Passage to read
**********
Stephen Sebo (July 15, 1914 – December 10, 1989) was an American football and baseball player, coach, college athletics administrator, and professional sports executive.  He played baseball and football at Michigan State University, from which he graduated in 1937. He then played minor league baseball and coached sports at Petoskey High School in Petoskey, Michigan. During the World War II era, he served in the United States Army Air Forces and was discharged after 5 years with the rank of major. After the war, Sebo was the head football coach at Alma College from 1946 to 1948 and at the University of Pennsylvania from 1954 to 1959, compiling a career college football record of 33–42–2.

The highlight of Sebo's tenure at Penn was the 1959 season, in which the Quakers won their first Ivy League championship. As it turned out, even that wasn't enough to save his job; school officials had already decided before the season that his contract would not be renewed.
**********
Supplied data
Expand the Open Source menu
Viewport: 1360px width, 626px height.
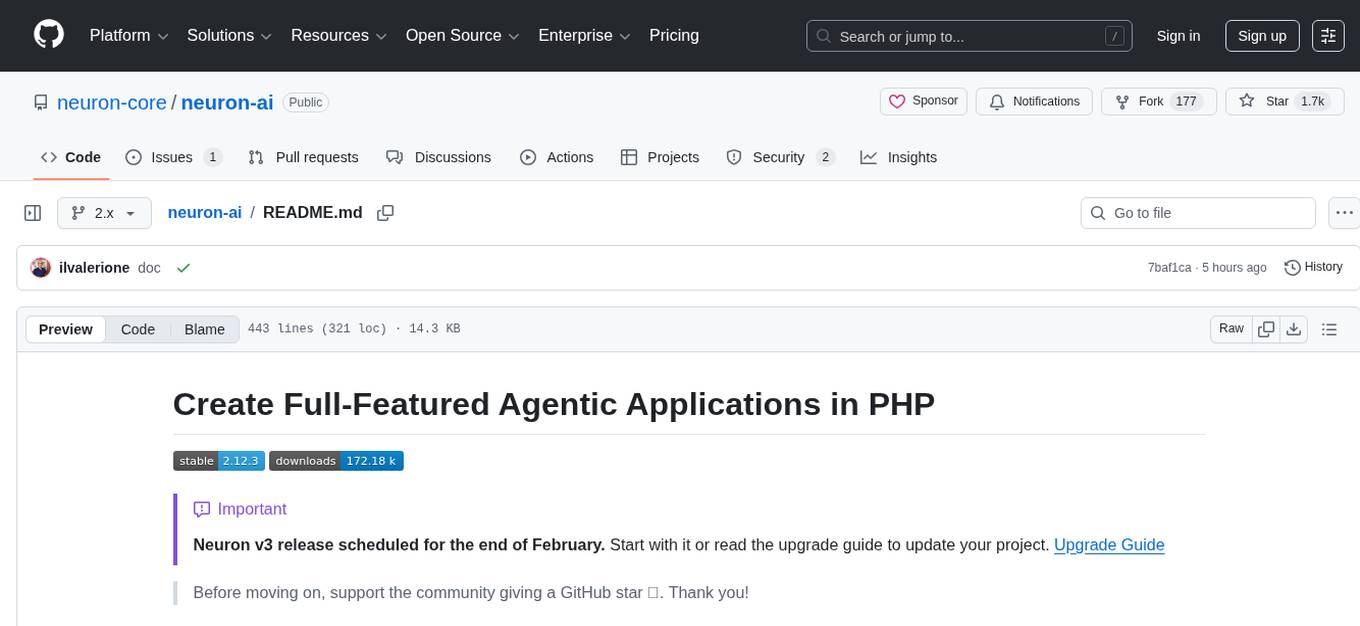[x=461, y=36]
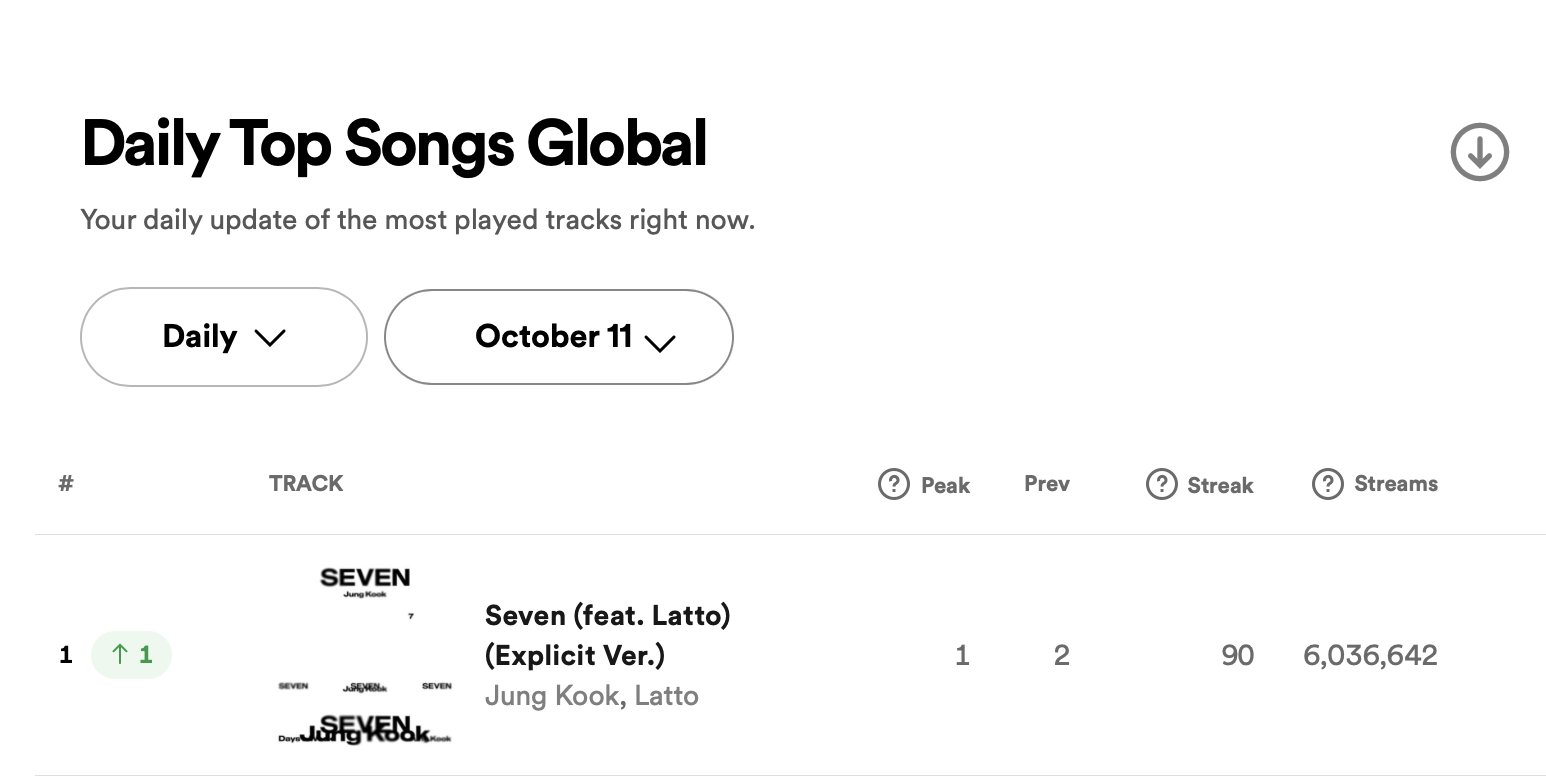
**********
Your tasks
**1)** Return the part of the passage about Stephen Sebo that starts at "Stephen Sebo (July" and ends at "record of 33–42–2.".
**2)** According to the passage about Stephen Sebo, where was he head football coach from 1946 to 1948?
The listing has no connection to the passage about Stephen Sebo.

Solutions below
**1)**
Stephen Sebo (July 15, 1914 – December 10, 1989) was an American football and baseball player, coach, college athletics administrator, and professional sports executive.  He played baseball and football at Michigan State University, from which he graduated in 1937. He then played minor league baseball and coached sports at Petoskey High School in Petoskey, Michigan. During the World War II era, he served in the United States Army Air Forces and was discharged after 5 years with the rank of major. After the war, Sebo was the head football coach at Alma College from 1946 to 1948 and at the University of Pennsylvania from 1954 to 1959, compiling a career college football record of 33–42–2.

**2)** Alma College